WHAT IS BEING ASKED -> Please output everything from the record containing "Describe the element at coordinates (1371, 727)" down to the end of the records as a two-column CSV with the columns text and answer, one row per record. Put each field in quotation marks, replace line breaks with spaces, and leave out the pictures.

Word and element location records
##########

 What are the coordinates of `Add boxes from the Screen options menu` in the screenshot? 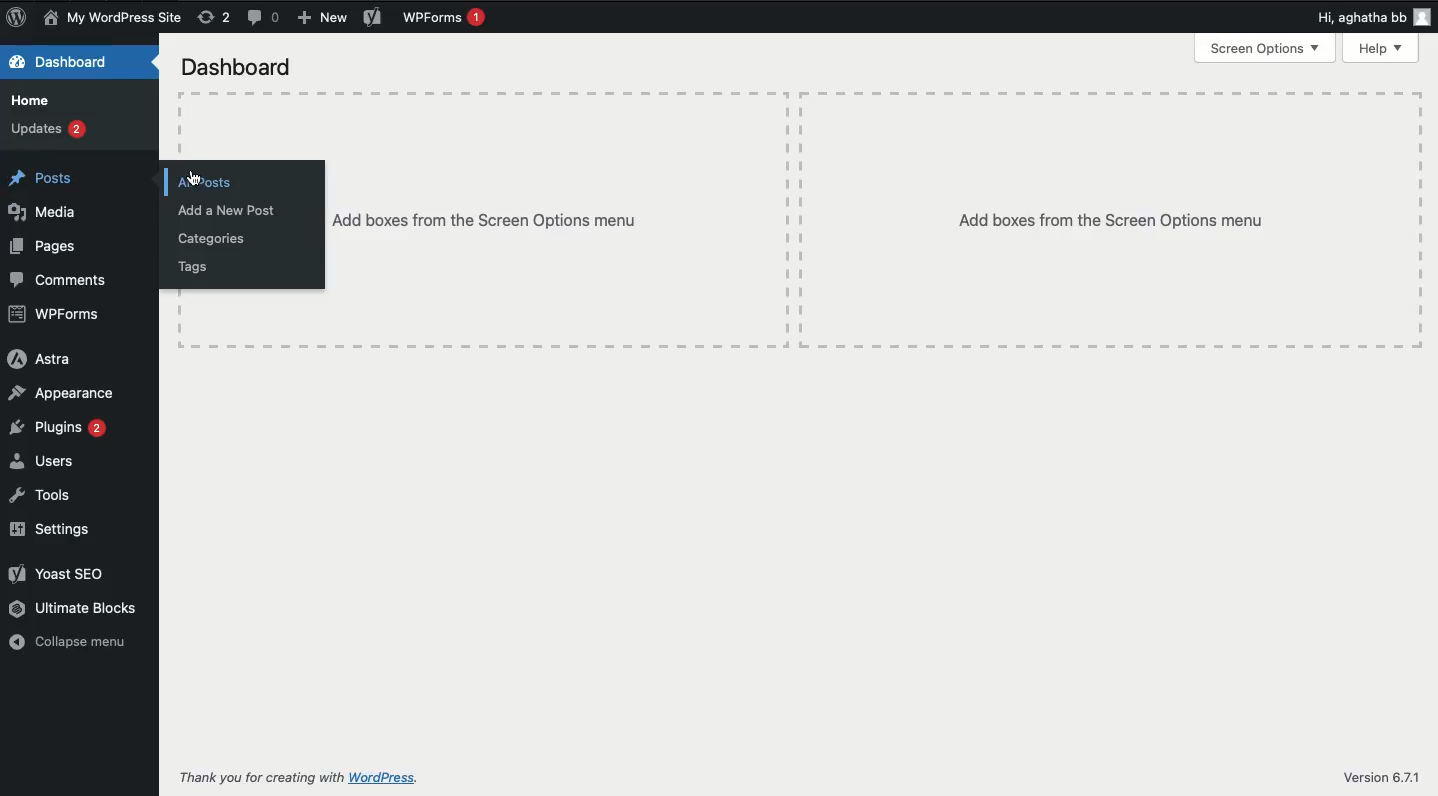 It's located at (1112, 220).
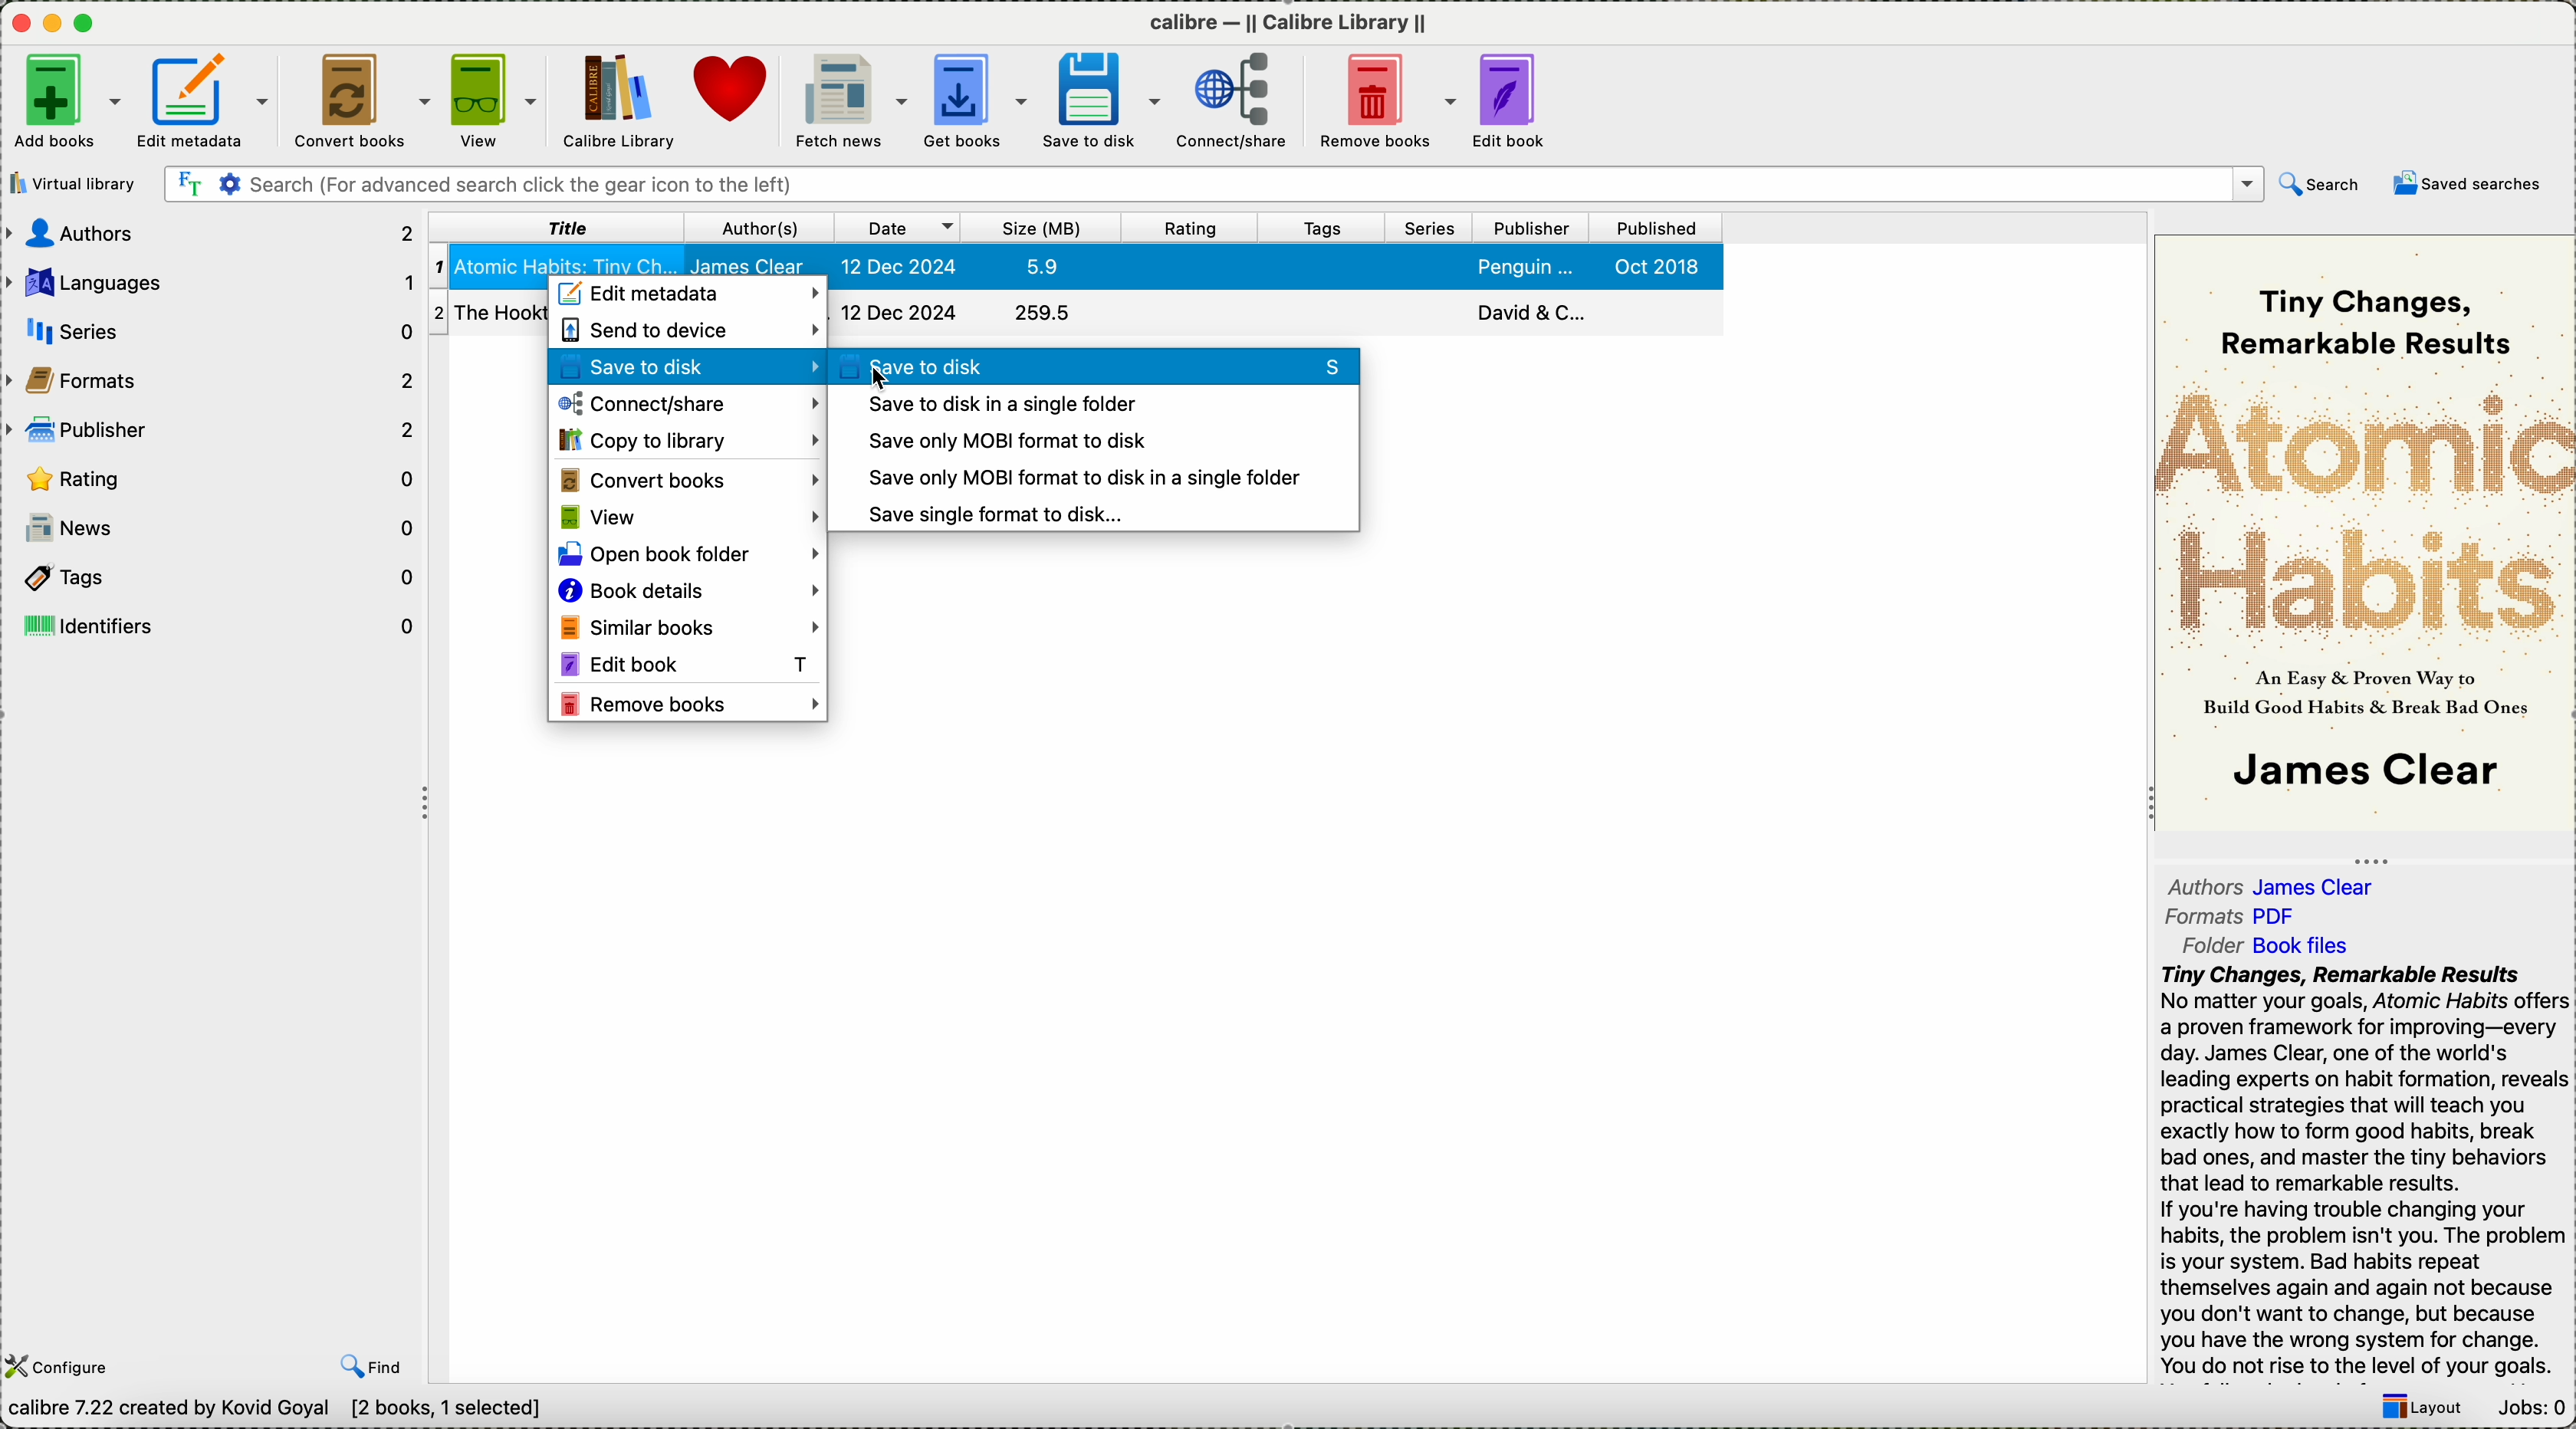  Describe the element at coordinates (88, 22) in the screenshot. I see `maximize` at that location.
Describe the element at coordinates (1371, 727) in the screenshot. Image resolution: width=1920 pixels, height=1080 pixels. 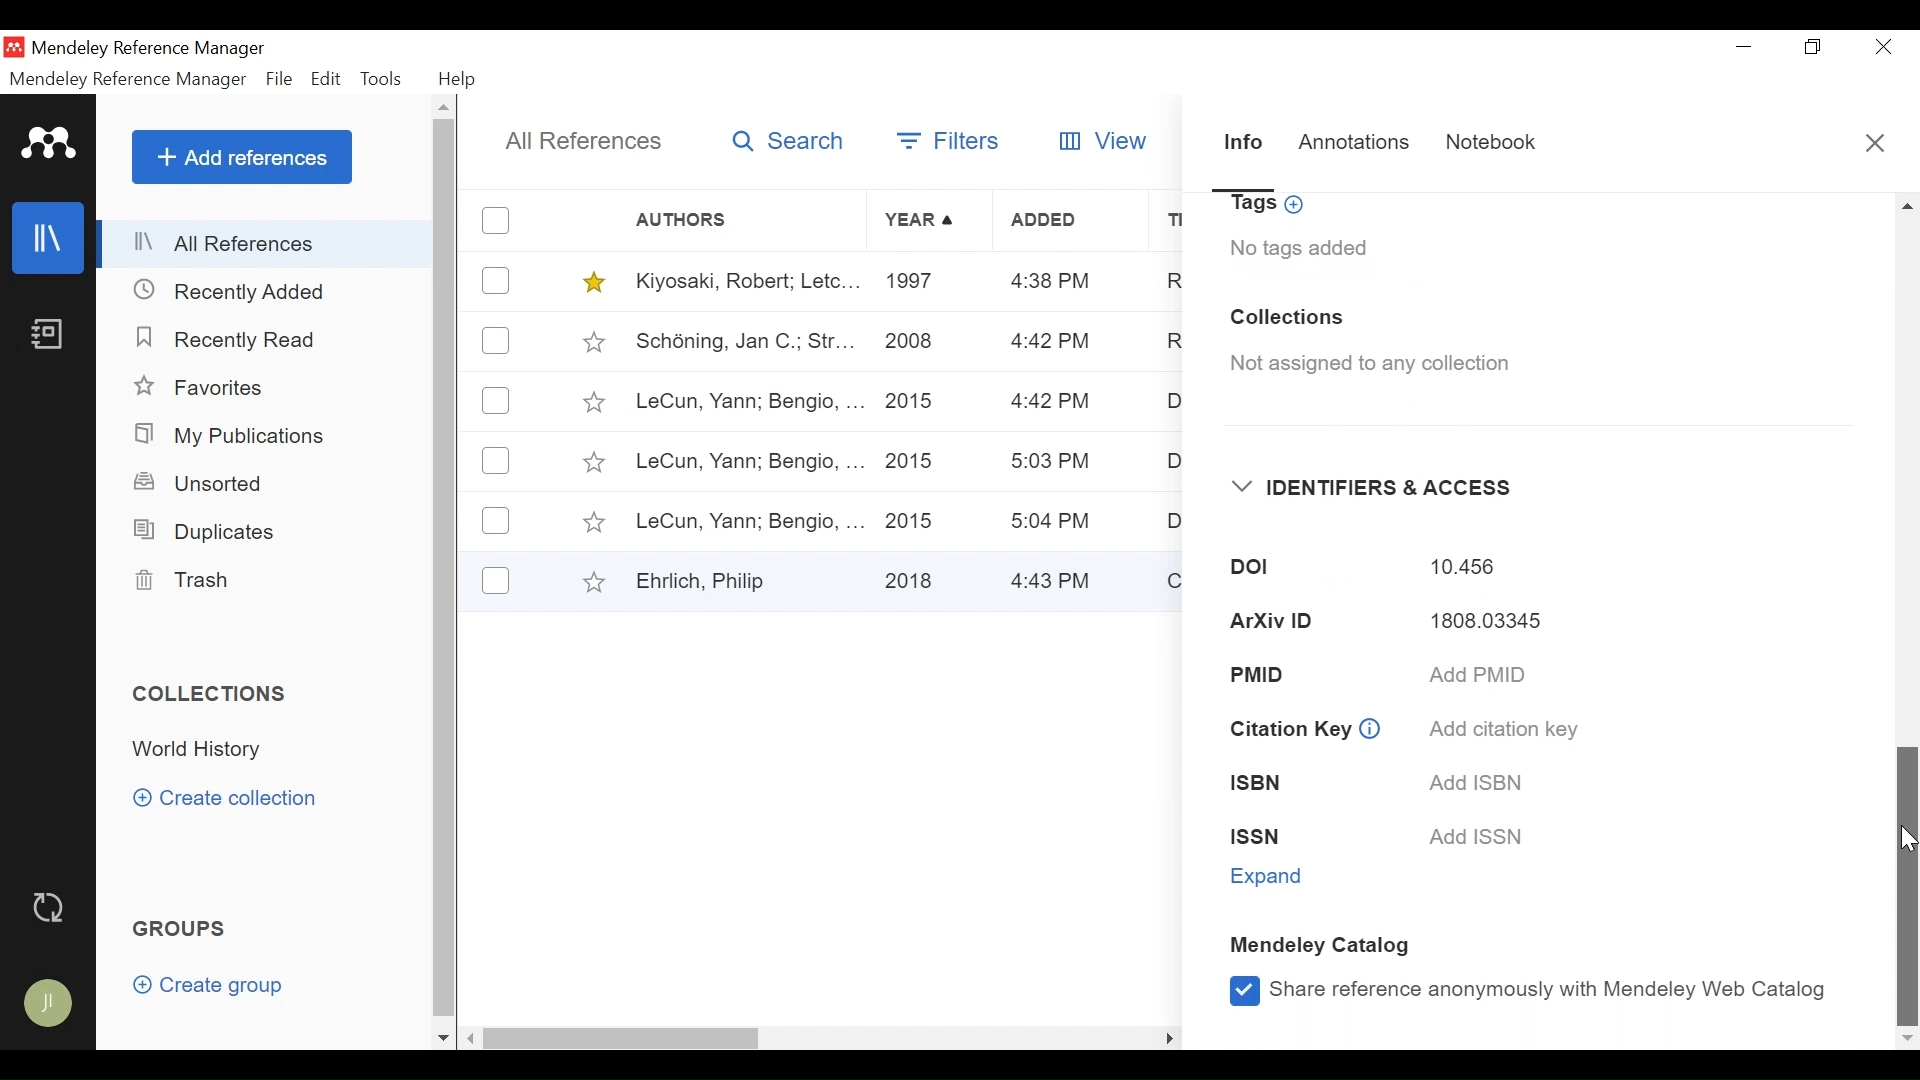
I see `Information` at that location.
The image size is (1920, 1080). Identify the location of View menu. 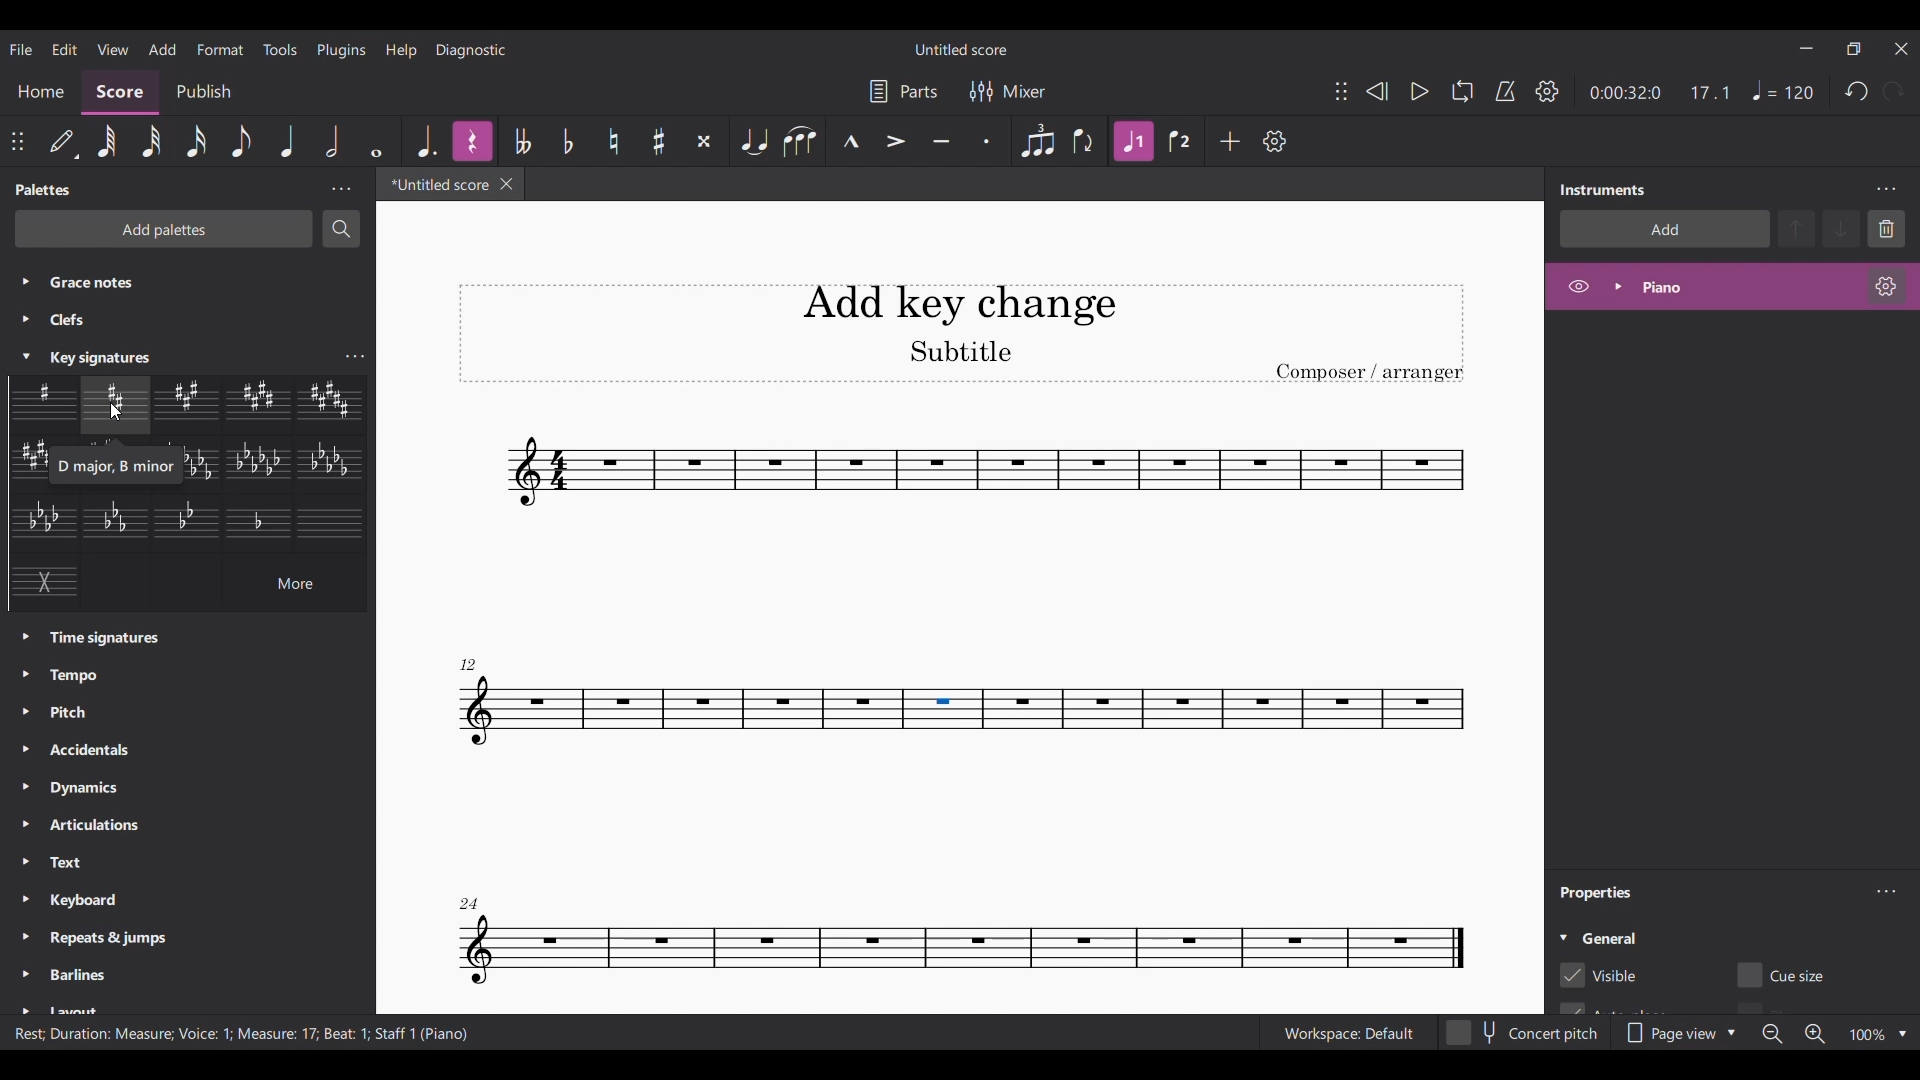
(112, 48).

##########

THE OUTPUT ->
text,answer
"Describe the element at coordinates (1371, 727) in the screenshot. Image resolution: width=1920 pixels, height=1080 pixels.","I see `Information` at that location."
"The image size is (1920, 1080). Identify the location of View menu.","(112, 48)."